The second most common mistake is misunderstanding the remote work rule. Applicants from Hong Kong, Singapore, and the US frequently assume that working for a foreign company from Spain is fine under the NLV because the employer is not Spanish. It is not fine. The visa explicitly prohibits any paid work, regardless of where the employer is registered. If you earn income by working, the NLV is the wrong visa. The Digital Nomad Visa exists precisely for that situation, and it has its own income requirements worth understanding separately.
Tax planning is the area where I see the most expensive mistakes. People move to Spain, spend eight months there in year one, and then receive a Spanish tax bill covering their entire global income for that year. They had no idea it was coming. A one-hour conversation with a cross-border tax advisor before the move would have cost a fraction of what they paid in unexpected tax.
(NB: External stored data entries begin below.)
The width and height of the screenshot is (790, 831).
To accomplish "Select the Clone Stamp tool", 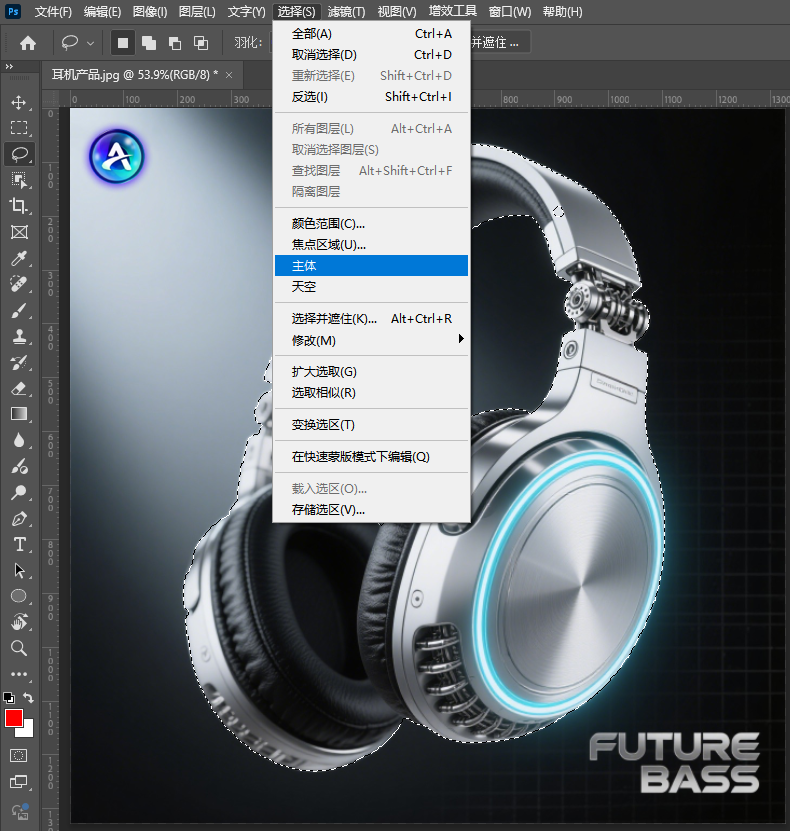I will (19, 337).
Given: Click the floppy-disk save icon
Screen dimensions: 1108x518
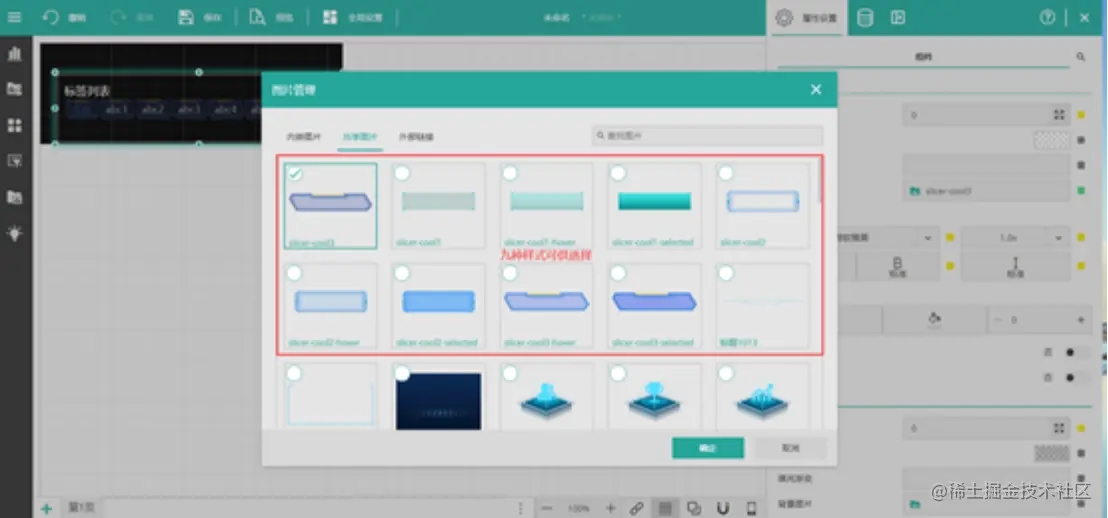Looking at the screenshot, I should click(186, 18).

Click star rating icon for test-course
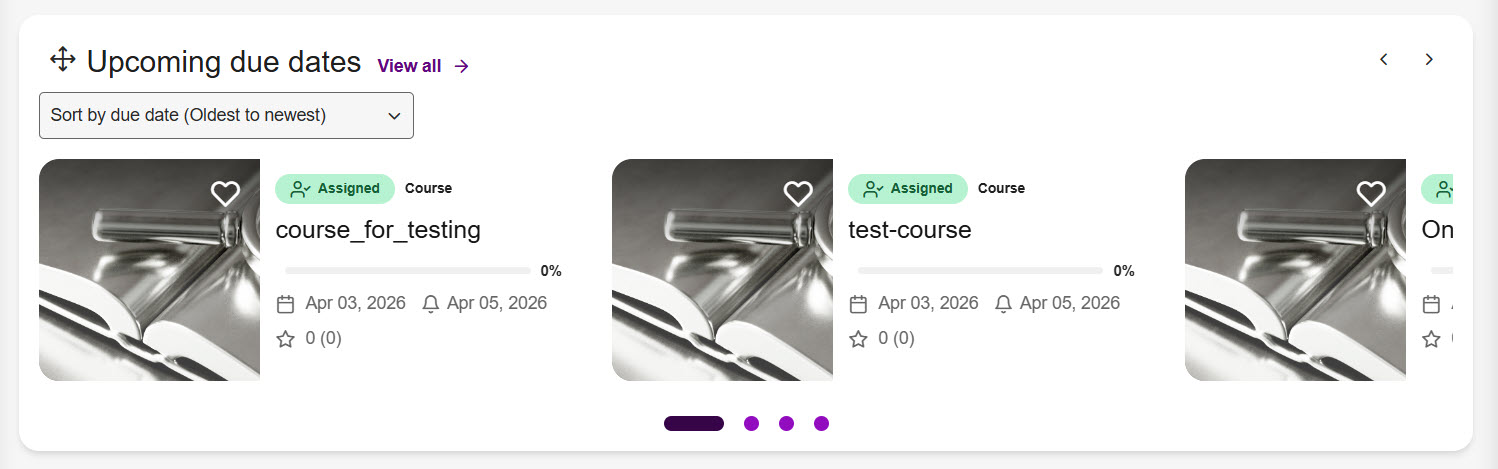coord(859,339)
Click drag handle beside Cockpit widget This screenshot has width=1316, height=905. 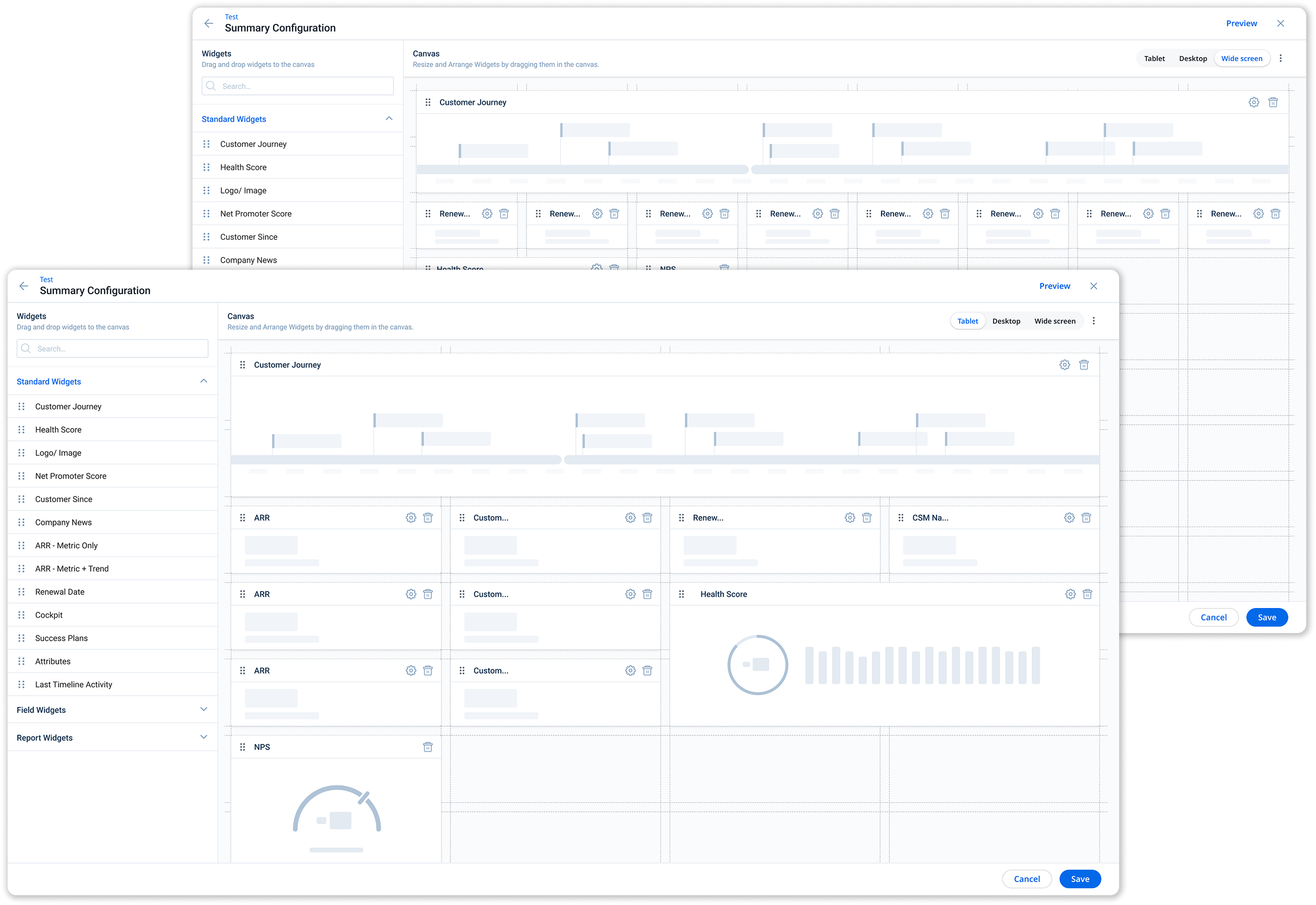click(22, 615)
The income sources guide for Spanish long-term visas is a good starting point for understanding what you need to document and declare.
My honest advice: treat the legal minimum as a floor you want to be well above, not a target you are trying to hit. Consulates are not looking for reasons to approve you. They are looking for reasons to be confident. Give them confidence.
— Living
How Epic-residency supports your NLV application
Preparing a strong NLV application means more than meeting the numbers. It means presenting your finances in a way that consulates find clear, credible, and complete.

Epic-residency is a boutique Spain-focused immigration consultancy that works with non-EU individuals and families on NLV applications from start to finish. The team reviews your income sources, identifies documentation gaps, prepares your financial summary, and manages the full submission process. Applicants who work with Epic-residency arrive at their consulate appointment with a file that is organized, translated, and built to reduce refusal risk. For Hong Kong and Singapore nationals navigating passive income documentation, Epic-residency's Spain residency guidance covers the specific requirements in detail.
FAQ
What is the minimum income for the Spain NLV in 2026?
The minimum is €28,800 per year for the main applicant, based on 400% of the IPREM, which is set at €600 per month for 2026. Each dependent adds €7,200 per year to that total.
Does remote work income count toward the NLV financial requirement?
No. Remote work income, including salary from a foreign employer, is not accepted under the NLV. Only passive income sources such as pensions, dividends, and rental income qualify.
How much savings should I show for a Spain NLV application?
Showing €60,000 to €100,000 in stable savings over 6–12 months is the practical recommendation for a single applicant. Some consulates look for savings covering five years of the required income, which equals roughly €144,000.
Does the NLV make me a tax resident in Spain?
Spending more than 183 days in Spain in a calendar year triggers Spanish tax residency. That means you owe tax on your worldwide income, not just income earned in Spain.
Can a couple apply together for the Spain NLV?
Yes. The primary applicant applies and lists the partner as a dependent. The total income requirement for a couple is €36,000 per year. Both partners must be included in the financial documentation.